Case Report: Scholar, male, presents typical ring chromosome 17 syndrome characteristics, without Miller-Dicker’s critical region involvement, with short stature, moderate left conductive deafness, left kidney hypoplasia, seizures, abdomen malformations, that was confirmed via G band karyotype (46 X.Y. r (17) (p13q25)). Due to severe short stature (stature Z score - 5.64) and slow growth velocity, the somatropin treatment was started with slight stature Z score improvement (Z -5.23).

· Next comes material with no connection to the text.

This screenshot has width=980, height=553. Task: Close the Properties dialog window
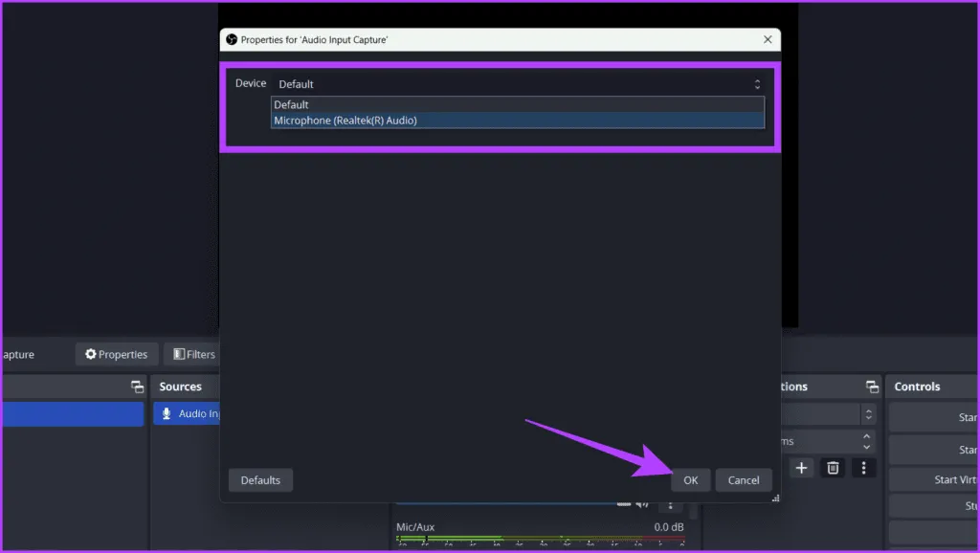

Discussion: D.N.A. breakage in subtelomeric regions is the leading theory to explain the formation of a ring in chromosome 17. The syndrome’s phenotype depends on the genes involved, telomere shortening or deletion, telomere position effect (TPE), and gene expression regulation. Comorbidities such as left kidney hypoplasia, seizures, and chronic medication contribute significantly to the short stature, and somatropin treatment allowed a slight height increase.
Conclusion: In the ring chromosome 17 syndrome, somatropin benefits are still unclear, and clinical attendance allows for adequate treatment and life quality improvements for those with such conditions.